Revision history for this message
Bryan C (bry111) wrote :

If Pidgin doesn't know whether the certificate is valid or not, you could be vulnerable to a man-in-the-middle attack by blindly accepting it (at least that's my understanding). Mind you, accepting it yourself without any other knowledge would be no worse than what Pidgin was doing before version 1:2.4.1-1ubuntu2.2 was released (it was blindly accepting all certificates without asking - see bug 251304), but personally I'd rather not take that approach.

I have found a simple workaround for login.live.com, that should be safe (as long as you trust the root certificates that Firefox uses).

First, navigate Firefox to https://login.live.com/.
For me, at least, Firefox accepts the certificate as being verified by VeriSign; you should bail out here if Firefox complains about an invalid certificate.
View the page's certificate (right-click the page, select "View Page Info", click the security icon, and click the "View Certificate" button).
On the "Details" tab, click the "Export..." button.

As of this point, I'm working from memory (don't have access to my home machine at the moment), so hopefully I get the details right.
You'll want to save the certificate with a file name of "login.live.com" as type "X.509 Certificate (PEM)" (at the very least, I remember that the default type worked for me) in "~/.purple/ssl/certs". You might need to right-click in the file list and show hidden files to see the ".purple" directory in your home directory. I'm not sure about the exact path; it might have been "~/.purple/ssl/ca-certs" instead. In any case, the directory should exist if you've started Pidgin before; you just need to drop in the certificate with a filename of the host it belongs to (no extra ".pem" extensions or anything like that).

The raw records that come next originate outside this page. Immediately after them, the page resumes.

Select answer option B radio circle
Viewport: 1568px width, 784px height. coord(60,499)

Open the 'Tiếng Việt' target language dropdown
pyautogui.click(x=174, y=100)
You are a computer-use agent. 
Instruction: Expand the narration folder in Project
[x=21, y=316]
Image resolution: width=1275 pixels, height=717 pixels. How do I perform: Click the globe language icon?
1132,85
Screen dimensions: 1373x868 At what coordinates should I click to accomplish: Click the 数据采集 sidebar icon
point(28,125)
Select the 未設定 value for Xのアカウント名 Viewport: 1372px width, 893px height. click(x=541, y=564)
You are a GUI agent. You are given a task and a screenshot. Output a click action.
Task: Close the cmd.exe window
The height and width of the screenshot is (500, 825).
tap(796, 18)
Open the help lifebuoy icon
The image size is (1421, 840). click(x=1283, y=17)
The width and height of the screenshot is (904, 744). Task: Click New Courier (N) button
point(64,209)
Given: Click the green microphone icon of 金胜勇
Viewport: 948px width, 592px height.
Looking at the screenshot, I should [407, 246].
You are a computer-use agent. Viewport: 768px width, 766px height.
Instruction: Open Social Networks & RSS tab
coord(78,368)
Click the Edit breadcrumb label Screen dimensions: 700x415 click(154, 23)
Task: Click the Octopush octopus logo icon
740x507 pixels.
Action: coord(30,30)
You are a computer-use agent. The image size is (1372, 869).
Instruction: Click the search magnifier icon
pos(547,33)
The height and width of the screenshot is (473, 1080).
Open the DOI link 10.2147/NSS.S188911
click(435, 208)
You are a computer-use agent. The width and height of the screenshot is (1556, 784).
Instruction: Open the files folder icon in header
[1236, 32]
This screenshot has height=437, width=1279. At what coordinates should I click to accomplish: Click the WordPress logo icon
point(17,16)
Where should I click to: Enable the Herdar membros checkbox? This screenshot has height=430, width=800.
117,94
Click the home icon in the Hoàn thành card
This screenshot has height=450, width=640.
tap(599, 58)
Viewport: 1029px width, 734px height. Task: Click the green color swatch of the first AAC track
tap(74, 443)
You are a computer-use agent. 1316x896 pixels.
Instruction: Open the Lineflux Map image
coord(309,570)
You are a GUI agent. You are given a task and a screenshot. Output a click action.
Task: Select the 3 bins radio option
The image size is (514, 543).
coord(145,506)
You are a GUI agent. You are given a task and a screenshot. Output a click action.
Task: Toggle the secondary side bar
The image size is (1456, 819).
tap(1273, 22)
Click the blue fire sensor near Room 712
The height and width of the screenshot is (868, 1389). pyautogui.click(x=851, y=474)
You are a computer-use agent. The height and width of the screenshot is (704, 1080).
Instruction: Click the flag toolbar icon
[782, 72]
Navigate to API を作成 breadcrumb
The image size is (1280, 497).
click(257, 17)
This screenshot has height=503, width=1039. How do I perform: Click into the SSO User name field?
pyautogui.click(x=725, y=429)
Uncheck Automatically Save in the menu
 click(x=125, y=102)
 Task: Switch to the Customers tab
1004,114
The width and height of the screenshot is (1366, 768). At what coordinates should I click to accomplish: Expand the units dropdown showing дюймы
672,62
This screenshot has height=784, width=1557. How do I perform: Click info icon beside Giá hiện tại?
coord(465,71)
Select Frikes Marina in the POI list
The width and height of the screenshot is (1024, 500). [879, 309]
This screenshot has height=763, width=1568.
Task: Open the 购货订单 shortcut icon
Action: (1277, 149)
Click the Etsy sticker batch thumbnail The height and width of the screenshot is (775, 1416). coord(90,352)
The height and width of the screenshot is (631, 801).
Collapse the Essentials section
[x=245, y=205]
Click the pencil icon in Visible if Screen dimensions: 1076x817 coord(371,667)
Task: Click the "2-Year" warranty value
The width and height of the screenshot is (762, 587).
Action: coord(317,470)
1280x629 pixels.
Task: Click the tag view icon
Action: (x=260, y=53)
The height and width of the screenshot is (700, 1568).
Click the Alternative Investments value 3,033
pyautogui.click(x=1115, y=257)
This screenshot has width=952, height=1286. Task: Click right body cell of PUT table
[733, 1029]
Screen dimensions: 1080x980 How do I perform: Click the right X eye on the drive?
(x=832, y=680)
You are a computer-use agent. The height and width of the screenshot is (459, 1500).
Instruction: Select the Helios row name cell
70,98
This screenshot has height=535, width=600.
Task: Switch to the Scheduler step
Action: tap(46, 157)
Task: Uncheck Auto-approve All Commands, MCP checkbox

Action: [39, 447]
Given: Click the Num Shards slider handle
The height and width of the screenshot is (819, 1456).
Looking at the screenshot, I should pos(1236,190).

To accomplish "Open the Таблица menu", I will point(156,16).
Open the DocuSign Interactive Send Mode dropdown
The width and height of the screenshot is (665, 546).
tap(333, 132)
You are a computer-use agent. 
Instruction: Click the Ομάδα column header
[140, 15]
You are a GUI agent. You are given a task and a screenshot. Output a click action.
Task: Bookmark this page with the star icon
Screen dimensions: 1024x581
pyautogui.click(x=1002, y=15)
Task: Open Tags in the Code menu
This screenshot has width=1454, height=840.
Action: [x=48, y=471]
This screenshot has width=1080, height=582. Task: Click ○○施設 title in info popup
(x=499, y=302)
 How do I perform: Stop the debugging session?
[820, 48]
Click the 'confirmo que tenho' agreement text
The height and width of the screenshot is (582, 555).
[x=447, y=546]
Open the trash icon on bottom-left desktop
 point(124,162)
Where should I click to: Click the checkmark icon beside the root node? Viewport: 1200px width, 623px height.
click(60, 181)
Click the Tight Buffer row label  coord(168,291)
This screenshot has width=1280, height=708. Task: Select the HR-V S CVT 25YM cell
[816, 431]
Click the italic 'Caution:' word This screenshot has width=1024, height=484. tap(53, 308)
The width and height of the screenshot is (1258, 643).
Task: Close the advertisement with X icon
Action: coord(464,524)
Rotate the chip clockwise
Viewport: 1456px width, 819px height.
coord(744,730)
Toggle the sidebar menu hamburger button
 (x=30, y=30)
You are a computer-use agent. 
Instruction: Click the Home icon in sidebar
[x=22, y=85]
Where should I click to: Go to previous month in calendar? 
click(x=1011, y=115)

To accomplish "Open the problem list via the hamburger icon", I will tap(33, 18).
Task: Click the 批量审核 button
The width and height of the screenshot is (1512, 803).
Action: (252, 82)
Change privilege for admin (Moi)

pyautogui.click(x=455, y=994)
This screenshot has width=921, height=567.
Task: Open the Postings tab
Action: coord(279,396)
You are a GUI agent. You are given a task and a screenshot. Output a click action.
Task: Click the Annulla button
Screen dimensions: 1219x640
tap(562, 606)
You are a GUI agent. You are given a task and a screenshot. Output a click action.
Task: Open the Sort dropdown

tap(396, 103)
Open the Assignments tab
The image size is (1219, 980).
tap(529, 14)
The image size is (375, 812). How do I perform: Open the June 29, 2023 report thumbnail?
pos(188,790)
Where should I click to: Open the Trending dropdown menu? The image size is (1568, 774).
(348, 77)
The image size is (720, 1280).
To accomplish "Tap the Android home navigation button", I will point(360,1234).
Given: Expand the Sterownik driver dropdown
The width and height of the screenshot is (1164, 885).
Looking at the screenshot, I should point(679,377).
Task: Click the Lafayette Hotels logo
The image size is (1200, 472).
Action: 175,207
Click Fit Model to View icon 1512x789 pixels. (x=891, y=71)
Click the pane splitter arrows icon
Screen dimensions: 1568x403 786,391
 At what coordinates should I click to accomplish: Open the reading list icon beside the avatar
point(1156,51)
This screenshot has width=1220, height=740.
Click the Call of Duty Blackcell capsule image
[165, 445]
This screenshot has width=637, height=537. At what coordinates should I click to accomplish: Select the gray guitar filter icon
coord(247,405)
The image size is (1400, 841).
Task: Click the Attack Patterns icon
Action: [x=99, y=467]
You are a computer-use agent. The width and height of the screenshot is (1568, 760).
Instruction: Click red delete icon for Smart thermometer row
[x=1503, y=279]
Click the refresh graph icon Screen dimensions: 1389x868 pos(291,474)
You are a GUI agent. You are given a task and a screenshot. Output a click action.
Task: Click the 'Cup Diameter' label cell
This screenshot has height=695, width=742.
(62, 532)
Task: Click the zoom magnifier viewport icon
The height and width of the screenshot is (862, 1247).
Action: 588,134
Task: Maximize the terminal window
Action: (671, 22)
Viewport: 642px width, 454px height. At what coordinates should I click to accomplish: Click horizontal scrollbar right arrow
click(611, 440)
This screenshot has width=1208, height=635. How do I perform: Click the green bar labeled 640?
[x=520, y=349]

Once you've done all that, restart Pidgin and it should accept login.live.com. You may need to disable and re-enable your MSN account (in "Accounts->Manage Accounts") if Pidgin doesn't bother trying to connect because it was previously deemed invalid.

I'm sure you could use other tools, or browsers instead of Firefox, to export the certificate... but this approach worked for me. I hope this is helpful until an official fix is released.